First, I would go to Amazon to pay half as much!! Second, I never had a problem with Gerber knives. I think the quality is excellent for the price. I like the plain edge on this one; can't stand serrated blades!

"Knife guys" are going to say it's junk and that you need to spend $300 for a good survivial knife...trust your life to $xxx, etc. etc. Of course it depends on what you will be doing, or what you think you will encounter.


----------



## StarHalo (May 28, 2015)

The knife that the _real_ survivor, Les Stroud, arrived at after all his adventures was the humble Buck 0119, which would make it my first choice.


----------



## markr6 (May 28, 2015)

StarHalo said:


> The knife that the _real_ survivor, Les Stroud, arrived at after all his adventures was the humble Buck 0119, which would make it my first choice.



Good looking knife! I like Les, so don't Google "Ticaboo Creek" and ruin it for yourself!! Either way, he's still a real survivalist to me.


----------



## Kestrel (May 28, 2015)

Hello Oosn, :welcome:

My own preferences, I used to like Gerber knives (and carried one for many years) but not anymore - country-of-origin is very important to me and that's all I want to say about that.

My wife has the Buck 0119 and has field-dressed two deer with it, it's 'meh' IMHO merely because I feel the blade is too long for general utility. :-/

I really like the Buck Vanguard, I did a thread on it ~4 yrs ago. I think it's a nearly-perfect utility knife, and their price is still very reasonable.
I've used one for years and have field-dressed two moose with it, I still carry it when I go for multi-day / small game hunting trips.

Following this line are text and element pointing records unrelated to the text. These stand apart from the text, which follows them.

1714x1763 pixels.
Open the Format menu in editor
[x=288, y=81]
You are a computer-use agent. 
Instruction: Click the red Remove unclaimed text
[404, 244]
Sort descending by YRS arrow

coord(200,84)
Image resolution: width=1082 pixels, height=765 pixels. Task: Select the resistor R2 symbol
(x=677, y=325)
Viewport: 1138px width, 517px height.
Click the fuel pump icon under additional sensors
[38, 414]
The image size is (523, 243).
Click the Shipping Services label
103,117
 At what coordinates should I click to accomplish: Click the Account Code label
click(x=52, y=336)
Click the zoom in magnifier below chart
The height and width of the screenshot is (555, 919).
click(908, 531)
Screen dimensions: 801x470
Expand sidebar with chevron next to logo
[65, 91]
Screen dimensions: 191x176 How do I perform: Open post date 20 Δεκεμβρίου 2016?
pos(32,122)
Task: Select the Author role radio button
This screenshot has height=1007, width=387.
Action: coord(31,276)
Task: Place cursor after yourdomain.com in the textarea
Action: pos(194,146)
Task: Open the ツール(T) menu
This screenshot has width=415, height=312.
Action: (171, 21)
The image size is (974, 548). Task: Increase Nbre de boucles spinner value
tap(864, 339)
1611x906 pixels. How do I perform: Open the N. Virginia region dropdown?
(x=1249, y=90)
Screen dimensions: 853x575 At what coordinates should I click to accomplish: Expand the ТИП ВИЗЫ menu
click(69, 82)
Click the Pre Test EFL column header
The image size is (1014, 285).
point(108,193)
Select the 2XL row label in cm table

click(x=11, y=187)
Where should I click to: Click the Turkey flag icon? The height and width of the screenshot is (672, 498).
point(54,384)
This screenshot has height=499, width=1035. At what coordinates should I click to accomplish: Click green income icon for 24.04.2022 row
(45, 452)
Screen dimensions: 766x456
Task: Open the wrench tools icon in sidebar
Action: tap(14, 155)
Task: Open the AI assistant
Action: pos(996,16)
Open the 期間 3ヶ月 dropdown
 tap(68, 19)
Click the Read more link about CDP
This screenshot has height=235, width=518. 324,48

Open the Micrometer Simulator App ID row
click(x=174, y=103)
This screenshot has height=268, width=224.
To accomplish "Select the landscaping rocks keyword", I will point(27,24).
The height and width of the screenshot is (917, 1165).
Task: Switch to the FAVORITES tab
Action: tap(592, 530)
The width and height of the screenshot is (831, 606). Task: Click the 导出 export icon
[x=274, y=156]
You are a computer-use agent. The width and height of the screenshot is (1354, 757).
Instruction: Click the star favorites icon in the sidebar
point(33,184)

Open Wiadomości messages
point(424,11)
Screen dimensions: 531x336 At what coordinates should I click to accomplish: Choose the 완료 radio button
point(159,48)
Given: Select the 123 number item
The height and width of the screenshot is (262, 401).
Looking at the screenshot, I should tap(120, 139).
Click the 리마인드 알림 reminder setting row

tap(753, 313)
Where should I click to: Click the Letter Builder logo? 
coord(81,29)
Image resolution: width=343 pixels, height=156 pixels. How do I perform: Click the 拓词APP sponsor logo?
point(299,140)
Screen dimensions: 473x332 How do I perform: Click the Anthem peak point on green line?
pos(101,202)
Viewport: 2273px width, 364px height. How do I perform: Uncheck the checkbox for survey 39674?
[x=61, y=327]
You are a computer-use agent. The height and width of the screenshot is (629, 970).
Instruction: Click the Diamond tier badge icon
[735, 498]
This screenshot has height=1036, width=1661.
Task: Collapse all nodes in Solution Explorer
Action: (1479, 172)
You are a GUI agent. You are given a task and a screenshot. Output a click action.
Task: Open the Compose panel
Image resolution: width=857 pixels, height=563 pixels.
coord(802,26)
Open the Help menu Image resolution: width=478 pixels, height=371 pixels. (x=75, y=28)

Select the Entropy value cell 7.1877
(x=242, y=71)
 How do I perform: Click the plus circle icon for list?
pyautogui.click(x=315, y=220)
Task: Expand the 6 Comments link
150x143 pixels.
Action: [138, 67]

*Thoughts on the Buck 'Vanguard' hunting knife? (either the 192 or the 692)*

Hope this helps,


----------



## ahtoxa11 (May 28, 2015)

Bear grylls is mostly a public persona. 

Don't go for his knives. For the same cost you can get a much better knife. Look into Ontario knives specifically. TAK-1 is my camp knife, and it is phenomenal. 
Not a fan of Gerber knives for heavy duty use. The BG knives - you are mostly paying for the image and name. The quality isn't worth the cost.


----------



## monkeyboy (May 28, 2015)

Gerber knives tend to be decent value for money although I'm guessing that you will be paying extra for the Bear Grylls branding. There's no such thing as a carbon knife blade BTW. This is made of high carbon steel which is very different from pure carbon. The blade is painted black.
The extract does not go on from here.